I got a dataframe as shown below:
Note: Datetime is the index
Name target_mtd
Datetime
2021-12-01 Amy 1000
2021-12-02 Amy 2500
2021-12-03 Amy 4000
2021-12-01 Bobo 2000
2021-12-02 Bobo 3000
2021-12-03 Bobo 4000
And I would like to transform the column target_mtd into daily values in each group, therefore I perform the following code:
df['target_daily'] = df.groupby([df.index.month, 'Name'])['target_mtd'].transform(lambda x:x.diff())

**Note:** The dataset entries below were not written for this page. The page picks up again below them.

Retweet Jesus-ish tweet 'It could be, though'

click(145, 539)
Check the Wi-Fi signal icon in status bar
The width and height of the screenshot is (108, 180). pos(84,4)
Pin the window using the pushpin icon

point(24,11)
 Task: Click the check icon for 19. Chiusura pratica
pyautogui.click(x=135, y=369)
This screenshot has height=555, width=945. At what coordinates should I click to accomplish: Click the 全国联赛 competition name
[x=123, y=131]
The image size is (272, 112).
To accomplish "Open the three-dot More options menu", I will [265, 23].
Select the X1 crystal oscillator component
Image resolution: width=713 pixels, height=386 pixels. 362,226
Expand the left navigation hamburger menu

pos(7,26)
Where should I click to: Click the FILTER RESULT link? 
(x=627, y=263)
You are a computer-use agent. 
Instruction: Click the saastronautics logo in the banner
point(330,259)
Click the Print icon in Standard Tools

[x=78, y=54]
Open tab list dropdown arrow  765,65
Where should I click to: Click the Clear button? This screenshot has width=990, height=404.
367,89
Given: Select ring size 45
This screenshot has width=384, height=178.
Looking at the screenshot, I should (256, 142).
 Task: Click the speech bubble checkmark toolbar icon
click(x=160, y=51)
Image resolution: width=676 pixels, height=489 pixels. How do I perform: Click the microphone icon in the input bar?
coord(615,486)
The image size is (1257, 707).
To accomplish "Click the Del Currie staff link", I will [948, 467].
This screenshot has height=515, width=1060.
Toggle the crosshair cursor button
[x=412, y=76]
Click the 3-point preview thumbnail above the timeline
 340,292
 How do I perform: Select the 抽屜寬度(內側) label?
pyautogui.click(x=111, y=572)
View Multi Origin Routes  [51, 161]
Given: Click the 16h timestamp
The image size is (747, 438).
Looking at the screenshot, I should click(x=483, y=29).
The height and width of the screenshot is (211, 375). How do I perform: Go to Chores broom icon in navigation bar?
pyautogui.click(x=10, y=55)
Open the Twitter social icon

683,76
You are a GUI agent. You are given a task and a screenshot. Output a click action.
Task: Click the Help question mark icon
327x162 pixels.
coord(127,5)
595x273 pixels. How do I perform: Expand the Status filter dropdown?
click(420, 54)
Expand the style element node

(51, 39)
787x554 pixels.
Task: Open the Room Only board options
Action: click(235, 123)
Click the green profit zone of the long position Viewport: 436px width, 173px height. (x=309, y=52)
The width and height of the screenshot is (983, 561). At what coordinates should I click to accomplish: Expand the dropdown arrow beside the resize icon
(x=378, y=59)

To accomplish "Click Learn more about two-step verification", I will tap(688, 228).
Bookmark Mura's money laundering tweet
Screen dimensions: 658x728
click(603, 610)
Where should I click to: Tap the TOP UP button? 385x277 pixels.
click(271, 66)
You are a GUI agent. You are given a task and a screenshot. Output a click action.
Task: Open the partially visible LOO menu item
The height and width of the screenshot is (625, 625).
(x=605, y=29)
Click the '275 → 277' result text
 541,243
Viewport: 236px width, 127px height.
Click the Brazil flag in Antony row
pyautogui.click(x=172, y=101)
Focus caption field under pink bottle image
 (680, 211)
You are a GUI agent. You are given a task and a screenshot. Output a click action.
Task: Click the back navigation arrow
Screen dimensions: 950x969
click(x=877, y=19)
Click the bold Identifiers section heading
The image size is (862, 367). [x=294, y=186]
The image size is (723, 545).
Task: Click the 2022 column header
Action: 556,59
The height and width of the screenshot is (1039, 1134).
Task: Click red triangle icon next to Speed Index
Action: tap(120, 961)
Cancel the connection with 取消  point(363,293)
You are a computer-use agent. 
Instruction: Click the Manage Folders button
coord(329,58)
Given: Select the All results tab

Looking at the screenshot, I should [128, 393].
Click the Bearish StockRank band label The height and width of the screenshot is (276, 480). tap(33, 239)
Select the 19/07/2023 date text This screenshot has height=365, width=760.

And gives the result which is not the same as I expected:
Name target_mtd target_daily
Datetime
2021-12-01 Amy 1000 NaN
2021-12-02 Amy 2500 1500
2021-12-03 Amy 4000 1500
2021-12-01 Bobo 2000 NaN
2021-12-02 Bobo 3000 1000
2021-12-03 Bobo 4000 1000
Expected result is that the first value will be kept:
Name target_mtd target_daily
Datetime
2021-12-01 Amy 1000 1000
2021-12-02 Amy 2500 1500
2021-12-03 Amy 4000 1500
2021-12-01 Bobo 2000 2000
2021-12-02 Bobo 3000 1000
2021-12-03 Bobo 4000 1000
Thanks!
CodePudding user response:
You can replace missing values by original column by Series.fillna:
df['target_daily'] = (df.groupby([df.index.month, 'Name'])['target_mtd']
.diff()
.fillna(df['target_mtd']))
If there is multiple years is necessary use month periods for distinguish years with months separately:
df['target_daily'] = (df.groupby([df.index.to_period('m'), 'Name'])['target_mtd']
.diff()
.fillna(df['target_mtd']))
Or use Grouper per months (also years months are count separately):
df['target_daily'] = (df.groupby([pd.Grouper(freq='m'), 'Name'])['target_mtd']
.diff()
.fillna(df['target_mtd']))